我怎样才能欺骗它来捕获 el for 呢?
编辑:
我没说清楚.. 我想将 el 捕获为单个数组元素..因为 EL 太短..我认为它是一个单词。喜欢:
EL CLASSICO,SOMETHING DIFFERENT,SOMETHINGELSEHERE SOMEMORETEXT
应该是:
* `EL CLASSICO`
* `SOMETHING DIFFERENT`
* `SOMETHINGELSEHERE`
* `SOMEMORETEXT`
它们应该用空格或逗号分隔,但如果有 EL 或 LE 之类的东西,应该被忽略。
<?php
$myString = "first second third,el forth,del fiveeee,six,six seven,four six";
$myPattern = "/\s*,\s*|(?<=[^\s,]{4})[\s,]+/";
print_r(preg_split($myPattern, $myString));
?>
产生
[0] => first
[1] => second
[2] => third
[3] => el forth
[4] => del fiveeee
[5] => six
[6] => six seven
[7] => four
[8] => six
(?<=[^\s,]{4})
是一个积极的后向断言。仅当前面有四个非分隔符字符时它才会成功(但它不匹配字符本身,它只检查它们是否存在)。如果前一个单词太短,这允许它不会拆分。

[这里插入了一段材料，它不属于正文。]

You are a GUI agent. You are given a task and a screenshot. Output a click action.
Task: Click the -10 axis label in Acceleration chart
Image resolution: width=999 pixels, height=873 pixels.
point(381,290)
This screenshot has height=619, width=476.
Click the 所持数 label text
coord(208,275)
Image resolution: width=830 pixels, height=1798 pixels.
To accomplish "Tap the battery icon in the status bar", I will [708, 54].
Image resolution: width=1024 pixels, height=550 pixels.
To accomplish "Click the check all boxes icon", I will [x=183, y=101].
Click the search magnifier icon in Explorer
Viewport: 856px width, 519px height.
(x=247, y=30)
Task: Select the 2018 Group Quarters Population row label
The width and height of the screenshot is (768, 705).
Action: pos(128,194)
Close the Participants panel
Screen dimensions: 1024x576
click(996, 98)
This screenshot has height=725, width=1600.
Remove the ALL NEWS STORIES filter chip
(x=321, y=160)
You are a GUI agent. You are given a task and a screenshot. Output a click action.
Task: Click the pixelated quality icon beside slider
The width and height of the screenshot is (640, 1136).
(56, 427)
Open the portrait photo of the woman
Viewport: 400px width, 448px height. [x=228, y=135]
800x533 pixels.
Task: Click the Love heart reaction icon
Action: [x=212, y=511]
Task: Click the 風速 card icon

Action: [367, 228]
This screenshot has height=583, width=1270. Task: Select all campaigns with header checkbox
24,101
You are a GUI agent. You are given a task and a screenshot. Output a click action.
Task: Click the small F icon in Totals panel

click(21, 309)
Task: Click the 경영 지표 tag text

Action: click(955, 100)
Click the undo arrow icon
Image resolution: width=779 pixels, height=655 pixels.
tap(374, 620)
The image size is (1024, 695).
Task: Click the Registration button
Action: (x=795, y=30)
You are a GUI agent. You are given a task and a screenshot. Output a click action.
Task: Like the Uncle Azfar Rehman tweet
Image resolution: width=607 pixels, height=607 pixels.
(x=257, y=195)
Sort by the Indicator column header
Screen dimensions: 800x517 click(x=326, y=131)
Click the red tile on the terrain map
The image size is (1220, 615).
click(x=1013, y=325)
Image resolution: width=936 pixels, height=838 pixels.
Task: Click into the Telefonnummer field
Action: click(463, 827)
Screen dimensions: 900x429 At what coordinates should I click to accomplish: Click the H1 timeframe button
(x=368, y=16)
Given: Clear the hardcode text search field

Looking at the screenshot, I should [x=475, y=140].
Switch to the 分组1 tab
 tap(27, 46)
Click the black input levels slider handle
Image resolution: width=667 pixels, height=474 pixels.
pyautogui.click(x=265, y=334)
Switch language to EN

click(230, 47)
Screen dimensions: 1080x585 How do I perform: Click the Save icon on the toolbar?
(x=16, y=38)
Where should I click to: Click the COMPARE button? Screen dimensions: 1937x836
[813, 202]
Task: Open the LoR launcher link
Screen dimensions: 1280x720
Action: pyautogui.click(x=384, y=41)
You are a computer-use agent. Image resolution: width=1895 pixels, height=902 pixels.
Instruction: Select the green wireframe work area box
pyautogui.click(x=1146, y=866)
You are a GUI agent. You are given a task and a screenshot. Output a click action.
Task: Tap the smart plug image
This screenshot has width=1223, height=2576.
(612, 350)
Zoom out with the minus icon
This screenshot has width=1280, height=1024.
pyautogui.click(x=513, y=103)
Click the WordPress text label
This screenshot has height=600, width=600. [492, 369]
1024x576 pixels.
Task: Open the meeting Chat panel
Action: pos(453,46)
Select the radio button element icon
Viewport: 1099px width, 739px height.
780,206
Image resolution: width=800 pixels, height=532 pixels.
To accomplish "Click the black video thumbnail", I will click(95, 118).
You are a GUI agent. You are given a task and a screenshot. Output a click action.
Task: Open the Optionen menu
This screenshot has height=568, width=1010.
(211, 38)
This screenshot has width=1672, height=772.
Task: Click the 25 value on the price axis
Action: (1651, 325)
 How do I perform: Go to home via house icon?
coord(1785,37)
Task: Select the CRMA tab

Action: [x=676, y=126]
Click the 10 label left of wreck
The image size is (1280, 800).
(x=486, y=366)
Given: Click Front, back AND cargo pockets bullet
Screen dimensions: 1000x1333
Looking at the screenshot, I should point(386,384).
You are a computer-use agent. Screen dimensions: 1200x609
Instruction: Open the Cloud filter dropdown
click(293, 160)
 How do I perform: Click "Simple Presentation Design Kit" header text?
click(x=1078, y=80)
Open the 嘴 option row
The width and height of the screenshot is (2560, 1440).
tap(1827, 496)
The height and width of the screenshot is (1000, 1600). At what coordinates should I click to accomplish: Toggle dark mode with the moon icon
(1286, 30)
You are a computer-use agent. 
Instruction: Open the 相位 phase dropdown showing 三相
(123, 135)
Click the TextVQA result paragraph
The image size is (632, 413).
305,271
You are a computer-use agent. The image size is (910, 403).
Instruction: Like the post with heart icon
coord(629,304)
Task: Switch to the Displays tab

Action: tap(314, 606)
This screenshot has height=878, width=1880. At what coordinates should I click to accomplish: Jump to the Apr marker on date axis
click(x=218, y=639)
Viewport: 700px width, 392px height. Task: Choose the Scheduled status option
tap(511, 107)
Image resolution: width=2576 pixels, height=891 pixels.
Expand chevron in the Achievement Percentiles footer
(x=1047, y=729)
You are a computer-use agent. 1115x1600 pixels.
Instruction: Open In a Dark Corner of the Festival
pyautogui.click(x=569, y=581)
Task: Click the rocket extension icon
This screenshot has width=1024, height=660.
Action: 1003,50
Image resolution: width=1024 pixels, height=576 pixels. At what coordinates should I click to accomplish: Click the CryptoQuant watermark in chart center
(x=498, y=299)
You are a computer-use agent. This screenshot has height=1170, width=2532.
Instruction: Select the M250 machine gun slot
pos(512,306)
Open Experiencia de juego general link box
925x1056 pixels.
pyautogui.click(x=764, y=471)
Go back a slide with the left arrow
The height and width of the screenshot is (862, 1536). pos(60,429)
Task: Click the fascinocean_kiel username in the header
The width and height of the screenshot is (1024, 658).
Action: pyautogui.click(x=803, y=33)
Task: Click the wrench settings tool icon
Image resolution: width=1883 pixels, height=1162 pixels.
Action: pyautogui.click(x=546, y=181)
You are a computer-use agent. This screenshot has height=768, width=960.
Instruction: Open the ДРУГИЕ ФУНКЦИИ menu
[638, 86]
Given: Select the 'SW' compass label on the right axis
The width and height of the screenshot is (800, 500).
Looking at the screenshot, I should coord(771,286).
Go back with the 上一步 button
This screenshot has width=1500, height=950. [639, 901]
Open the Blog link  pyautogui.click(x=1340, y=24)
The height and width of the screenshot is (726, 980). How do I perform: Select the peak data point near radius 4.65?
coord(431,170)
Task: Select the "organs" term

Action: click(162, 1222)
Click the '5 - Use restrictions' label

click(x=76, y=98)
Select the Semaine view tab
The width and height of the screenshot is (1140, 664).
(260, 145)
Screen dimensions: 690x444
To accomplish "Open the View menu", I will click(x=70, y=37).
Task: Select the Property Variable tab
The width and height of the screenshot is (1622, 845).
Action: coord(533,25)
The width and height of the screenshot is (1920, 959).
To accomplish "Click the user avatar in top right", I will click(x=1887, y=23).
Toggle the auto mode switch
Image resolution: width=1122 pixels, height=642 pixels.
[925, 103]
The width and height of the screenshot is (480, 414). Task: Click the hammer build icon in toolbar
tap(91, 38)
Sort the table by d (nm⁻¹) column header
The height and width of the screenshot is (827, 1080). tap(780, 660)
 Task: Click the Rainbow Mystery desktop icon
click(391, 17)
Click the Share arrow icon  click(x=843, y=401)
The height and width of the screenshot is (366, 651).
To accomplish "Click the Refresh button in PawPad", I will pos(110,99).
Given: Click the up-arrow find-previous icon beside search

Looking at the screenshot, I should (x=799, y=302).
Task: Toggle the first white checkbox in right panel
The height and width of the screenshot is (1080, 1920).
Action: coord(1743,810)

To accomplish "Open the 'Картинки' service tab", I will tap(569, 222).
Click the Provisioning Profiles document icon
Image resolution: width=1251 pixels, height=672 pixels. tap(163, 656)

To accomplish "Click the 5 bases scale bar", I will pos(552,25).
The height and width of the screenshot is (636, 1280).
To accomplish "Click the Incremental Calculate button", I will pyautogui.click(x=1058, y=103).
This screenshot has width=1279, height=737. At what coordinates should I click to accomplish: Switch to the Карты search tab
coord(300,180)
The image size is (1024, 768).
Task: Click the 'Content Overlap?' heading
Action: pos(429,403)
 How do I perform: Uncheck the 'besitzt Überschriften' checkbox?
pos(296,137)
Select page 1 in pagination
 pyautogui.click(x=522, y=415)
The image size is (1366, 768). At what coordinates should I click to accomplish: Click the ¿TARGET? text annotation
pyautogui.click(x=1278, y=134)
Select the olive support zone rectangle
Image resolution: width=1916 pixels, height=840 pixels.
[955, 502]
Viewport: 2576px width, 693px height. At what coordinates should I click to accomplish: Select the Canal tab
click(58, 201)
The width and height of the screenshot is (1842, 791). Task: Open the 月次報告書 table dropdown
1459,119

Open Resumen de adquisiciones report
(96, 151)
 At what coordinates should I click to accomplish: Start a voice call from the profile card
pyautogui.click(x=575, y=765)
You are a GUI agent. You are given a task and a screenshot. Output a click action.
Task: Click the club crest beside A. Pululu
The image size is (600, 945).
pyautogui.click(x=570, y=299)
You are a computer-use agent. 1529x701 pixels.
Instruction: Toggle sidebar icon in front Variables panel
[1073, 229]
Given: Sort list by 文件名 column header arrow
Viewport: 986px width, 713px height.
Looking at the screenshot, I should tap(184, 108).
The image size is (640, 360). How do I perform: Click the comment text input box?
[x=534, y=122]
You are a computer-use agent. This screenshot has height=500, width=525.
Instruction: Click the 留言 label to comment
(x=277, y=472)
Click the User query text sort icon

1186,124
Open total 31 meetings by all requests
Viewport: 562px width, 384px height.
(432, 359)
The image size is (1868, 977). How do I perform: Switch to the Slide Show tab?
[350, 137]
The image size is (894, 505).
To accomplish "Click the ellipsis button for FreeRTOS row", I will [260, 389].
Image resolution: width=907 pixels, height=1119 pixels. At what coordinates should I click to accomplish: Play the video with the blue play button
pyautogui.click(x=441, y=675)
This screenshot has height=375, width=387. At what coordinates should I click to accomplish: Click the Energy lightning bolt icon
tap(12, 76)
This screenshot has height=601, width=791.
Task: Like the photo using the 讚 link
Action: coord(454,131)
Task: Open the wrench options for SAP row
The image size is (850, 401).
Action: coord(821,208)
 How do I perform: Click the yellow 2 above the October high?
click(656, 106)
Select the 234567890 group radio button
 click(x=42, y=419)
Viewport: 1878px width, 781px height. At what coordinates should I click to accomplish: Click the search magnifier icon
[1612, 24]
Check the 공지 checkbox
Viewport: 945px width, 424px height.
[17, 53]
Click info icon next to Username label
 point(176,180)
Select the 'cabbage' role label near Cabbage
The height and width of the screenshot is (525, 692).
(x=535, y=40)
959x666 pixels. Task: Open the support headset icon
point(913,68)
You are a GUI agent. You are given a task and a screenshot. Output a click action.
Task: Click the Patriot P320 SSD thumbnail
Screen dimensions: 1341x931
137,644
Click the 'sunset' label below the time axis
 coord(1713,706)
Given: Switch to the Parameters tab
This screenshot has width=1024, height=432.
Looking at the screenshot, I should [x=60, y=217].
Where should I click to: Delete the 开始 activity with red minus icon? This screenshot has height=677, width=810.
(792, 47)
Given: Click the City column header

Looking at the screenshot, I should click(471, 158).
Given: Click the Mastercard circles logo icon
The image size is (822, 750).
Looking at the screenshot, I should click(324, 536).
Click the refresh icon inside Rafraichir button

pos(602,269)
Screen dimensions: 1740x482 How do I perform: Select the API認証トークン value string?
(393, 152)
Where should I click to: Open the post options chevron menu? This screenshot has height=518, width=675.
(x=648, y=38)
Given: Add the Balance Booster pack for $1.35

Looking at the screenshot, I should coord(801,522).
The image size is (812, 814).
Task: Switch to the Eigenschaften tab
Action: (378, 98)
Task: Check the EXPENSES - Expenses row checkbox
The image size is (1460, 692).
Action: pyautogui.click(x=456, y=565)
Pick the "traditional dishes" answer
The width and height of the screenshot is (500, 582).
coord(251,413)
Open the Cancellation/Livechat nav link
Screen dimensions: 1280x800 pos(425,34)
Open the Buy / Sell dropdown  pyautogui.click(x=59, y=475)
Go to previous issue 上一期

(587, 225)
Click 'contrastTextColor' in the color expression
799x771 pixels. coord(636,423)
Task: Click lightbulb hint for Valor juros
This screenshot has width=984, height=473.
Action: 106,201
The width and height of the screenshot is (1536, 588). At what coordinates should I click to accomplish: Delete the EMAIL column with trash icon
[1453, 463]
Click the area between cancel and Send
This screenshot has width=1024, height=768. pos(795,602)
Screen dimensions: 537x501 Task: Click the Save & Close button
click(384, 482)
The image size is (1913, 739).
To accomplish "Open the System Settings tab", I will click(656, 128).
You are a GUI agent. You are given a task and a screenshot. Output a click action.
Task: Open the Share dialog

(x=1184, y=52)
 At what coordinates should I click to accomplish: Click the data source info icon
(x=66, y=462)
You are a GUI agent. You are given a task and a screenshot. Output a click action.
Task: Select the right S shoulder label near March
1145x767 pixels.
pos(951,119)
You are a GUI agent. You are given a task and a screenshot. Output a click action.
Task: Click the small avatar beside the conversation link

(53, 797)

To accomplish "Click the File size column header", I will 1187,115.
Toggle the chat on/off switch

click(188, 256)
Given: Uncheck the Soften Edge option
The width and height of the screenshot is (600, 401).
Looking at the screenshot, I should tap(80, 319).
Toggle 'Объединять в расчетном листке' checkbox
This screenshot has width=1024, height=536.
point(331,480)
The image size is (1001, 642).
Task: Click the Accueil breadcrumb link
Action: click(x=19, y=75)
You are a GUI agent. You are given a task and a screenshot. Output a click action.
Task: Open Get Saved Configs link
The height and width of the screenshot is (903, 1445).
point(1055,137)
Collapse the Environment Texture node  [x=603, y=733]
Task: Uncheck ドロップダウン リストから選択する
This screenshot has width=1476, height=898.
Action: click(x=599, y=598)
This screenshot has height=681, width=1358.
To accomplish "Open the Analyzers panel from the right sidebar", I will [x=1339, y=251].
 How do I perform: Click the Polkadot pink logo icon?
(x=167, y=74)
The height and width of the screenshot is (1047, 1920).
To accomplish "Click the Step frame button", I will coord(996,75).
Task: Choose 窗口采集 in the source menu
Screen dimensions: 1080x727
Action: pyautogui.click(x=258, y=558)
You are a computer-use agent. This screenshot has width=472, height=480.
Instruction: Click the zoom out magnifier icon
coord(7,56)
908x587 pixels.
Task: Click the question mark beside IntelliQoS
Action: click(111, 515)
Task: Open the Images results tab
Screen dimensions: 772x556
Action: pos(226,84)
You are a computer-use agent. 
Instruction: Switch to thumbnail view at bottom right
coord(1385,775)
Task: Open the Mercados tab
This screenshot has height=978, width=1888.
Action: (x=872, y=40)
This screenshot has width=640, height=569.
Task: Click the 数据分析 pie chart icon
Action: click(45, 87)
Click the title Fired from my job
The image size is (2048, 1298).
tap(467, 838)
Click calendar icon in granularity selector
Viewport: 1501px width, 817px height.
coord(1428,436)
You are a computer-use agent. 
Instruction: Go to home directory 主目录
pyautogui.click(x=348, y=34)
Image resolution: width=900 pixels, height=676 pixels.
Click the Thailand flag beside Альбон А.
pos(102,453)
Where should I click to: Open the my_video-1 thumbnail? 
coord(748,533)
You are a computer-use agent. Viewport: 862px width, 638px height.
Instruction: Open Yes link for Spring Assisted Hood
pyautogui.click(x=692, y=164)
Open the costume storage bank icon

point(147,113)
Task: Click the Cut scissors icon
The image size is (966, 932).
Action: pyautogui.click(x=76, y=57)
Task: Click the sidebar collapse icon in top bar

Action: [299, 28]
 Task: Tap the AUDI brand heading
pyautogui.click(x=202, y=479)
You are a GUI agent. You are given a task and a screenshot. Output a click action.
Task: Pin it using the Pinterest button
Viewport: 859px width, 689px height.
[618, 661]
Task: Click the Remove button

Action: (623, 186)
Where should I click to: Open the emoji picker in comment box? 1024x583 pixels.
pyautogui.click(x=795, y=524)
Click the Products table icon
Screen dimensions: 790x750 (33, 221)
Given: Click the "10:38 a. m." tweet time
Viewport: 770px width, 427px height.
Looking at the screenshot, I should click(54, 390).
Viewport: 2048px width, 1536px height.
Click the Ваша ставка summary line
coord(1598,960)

但如果分隔符包含逗号,它总是会被分割——这就是 \s*,\s*|
的用途。
问题编辑后没有好的解决方案,igrone
只是
str_replace( ',' , ' ' , $myString)
最终str_replace( ' ', ' ' , $myString)
以避免双空格或:
preg_replace( '@, ?' , ' ' , $myString)
匹配零个或多个“小单词”,然后在分割分隔字符之前匹配整个单词。
(?:[^ ,]{1,3} )* #match one to three non-space/non-comma characters followed by a space zero or more times
[^ ,]+ #match on or more non-space/non-comma characters
\K #forget the previously matched characters
[ ,]+ #match one or more spaces or commas
$string = "first second third,el forth,del fiveeee,six,six seven,four six";
var_export(
preg_split('/(?:[^ ,]{1,3} )*[^ ,]+\K[ ,]+/', $string)
);
输出:
array (
0 => 'first',
1 => 'second',
2 => 'third',
3 => 'el forth',
4 => 'del fiveeee',
5 => 'six',
6 => 'six seven',
7 => 'four',
8 => 'six',
)